Ok so I've been working all day but to no avail.....
I'm attempting to control a servo motor via serial communication (characters sent from a simple Processing sketch)
Since I've never done this before I tried to use the LED example (that detects if the mouse cursor is over the square and if so, send power to the LED) as a starting point.
I assumed that it would be as easy as changing the code to send a pulse to the servo as the serial reads a ASCI character, but I'm getting no movement.
The other problems occur when I attempt to run the Processing sketch - it sometimes disconnects the serial connection leaving error messages etc.
heres the code for the ARDUINO:
int outputPin = 13;
int val;
int minPulse = 1000;
int maxPulse = 2500;
int pulse = 0;
int lastPulse = 0;
int refreshTime = 20;
void setup()
{
pinMode(outputPin, OUTPUT);
pulse = maxPulse;
Serial.begin (9600);
}
void loop()
{
if (Serial.available()) {
val = Serial.read();
if (val == 'H') {
pulse = minPulse;
}
if (val == 'L') {
pulse = maxPulse;
}
}
updateServo();
}
void updateServo()
{
if (millis() - lastPulse >= refreshTime) {
digitalWrite(outputPin, HIGH);
delayMicroseconds(pulse);
digitalWrite(outputPin, LOW);
lastPulse = millis();
}
}
I've also just noticed there is something else occurring here....
If I power the board and servo through the USB, a tried and tested code using a potentiometer to move the servo runs perfectly, however that same code does not work correctly when the board is powered with a 9v power source....
There is a massive lag from turning the POT and when the values are actually received by arduino....
That sounds like the USB connection is making lots of servo current available, and that the servo may be underpowered by the 5V regulator.
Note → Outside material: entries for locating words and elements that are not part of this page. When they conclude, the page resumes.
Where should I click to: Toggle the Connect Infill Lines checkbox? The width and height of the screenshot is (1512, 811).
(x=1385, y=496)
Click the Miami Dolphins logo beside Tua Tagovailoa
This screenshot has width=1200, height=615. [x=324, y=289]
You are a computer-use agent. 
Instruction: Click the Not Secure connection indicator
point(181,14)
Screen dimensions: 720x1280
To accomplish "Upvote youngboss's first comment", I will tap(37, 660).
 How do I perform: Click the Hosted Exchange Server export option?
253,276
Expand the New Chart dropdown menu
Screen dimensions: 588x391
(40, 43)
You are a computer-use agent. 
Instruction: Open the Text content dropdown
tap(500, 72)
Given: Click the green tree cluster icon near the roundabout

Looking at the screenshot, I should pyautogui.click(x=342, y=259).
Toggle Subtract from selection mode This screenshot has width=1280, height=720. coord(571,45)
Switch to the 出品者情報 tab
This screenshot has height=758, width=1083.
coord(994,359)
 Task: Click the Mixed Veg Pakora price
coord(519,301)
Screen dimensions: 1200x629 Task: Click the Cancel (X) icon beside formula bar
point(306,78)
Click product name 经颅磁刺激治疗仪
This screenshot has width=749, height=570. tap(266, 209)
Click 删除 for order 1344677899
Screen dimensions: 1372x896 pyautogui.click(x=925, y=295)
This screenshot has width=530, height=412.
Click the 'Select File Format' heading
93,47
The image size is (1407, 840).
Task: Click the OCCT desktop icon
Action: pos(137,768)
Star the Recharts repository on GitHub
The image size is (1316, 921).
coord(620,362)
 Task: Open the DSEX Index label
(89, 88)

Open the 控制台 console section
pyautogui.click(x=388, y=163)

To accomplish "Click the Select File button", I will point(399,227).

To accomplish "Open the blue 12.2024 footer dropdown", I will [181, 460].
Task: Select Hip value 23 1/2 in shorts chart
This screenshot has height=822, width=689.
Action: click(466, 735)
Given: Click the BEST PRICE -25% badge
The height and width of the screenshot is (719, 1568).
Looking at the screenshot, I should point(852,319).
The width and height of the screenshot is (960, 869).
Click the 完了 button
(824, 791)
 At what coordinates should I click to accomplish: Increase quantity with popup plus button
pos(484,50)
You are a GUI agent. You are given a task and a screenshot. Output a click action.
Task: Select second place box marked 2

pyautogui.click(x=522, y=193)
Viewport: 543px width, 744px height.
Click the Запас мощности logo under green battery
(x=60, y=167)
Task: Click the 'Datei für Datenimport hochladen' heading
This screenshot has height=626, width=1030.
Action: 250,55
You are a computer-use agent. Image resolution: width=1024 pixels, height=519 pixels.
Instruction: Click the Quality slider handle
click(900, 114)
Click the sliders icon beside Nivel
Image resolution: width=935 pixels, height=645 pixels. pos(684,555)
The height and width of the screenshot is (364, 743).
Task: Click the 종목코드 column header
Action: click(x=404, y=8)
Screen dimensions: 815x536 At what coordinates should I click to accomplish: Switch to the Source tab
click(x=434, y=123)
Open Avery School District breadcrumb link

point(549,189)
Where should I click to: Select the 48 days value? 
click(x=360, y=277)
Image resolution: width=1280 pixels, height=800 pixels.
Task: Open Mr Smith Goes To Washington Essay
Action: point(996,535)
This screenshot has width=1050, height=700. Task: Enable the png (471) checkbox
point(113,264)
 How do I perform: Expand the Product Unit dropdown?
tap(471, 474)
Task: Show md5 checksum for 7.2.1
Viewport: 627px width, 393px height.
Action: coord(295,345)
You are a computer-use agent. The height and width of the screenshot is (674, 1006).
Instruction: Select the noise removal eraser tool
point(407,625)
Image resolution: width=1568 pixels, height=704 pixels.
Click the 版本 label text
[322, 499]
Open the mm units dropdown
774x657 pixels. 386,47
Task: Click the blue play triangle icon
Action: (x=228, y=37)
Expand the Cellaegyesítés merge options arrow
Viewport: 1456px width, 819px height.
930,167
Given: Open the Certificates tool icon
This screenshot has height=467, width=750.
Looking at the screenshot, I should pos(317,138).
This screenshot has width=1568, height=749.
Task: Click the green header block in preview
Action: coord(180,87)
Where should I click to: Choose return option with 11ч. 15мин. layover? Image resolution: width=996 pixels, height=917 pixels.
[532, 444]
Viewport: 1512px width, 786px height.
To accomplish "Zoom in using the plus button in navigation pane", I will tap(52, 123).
The on-board regulator has a little over 400ma available for external connections, and servos can draw a lot of current.
I think Daniel is correct. You can try powering the servos with a different 5V power source which should have no problem delivering 1A. I have powered servos from a 9V source directly that's also powering the Arduino, that worked, but it's probably not very good for the servos, since they are designed to run at 5V.
Yes that seemed to be the case - I switched out the servo for another to test it out and it worked fine.
Going back to the Serial communication - I've got the servo working from keypresses (within the serial monitor) so the serial works fine within Arduino - I'm having a little difficulty on the Processing side - I tell it to send a character "k" for instance upon a specific event , but it does not exactly send that information to Arduino thus not moving the motor.
I'm very new at serial - do I need a carriage return in there to clean up the strings and allow arduino it read it clearly?
perhaps I should do some reading on serial communication - i've searched the site for tutorials, anyone have more?
Until I added an array for receiving bytes, and then running a sub once a certain number of bytes are received.
I used 'A' like a hand-shake, then two additional bytes are sent over determined by an array stored in a text file. Since 'A' is the starting point, the subsequent bytes are received in the order they are sent. Without that, I had a hard time getting them in the right order.
The code can be easily adapted to work on servo's. I was planning on doing that at some point in time since I have a need for running servo's from a hex script (.txt), so you can either wait, or try hacking the code yourself.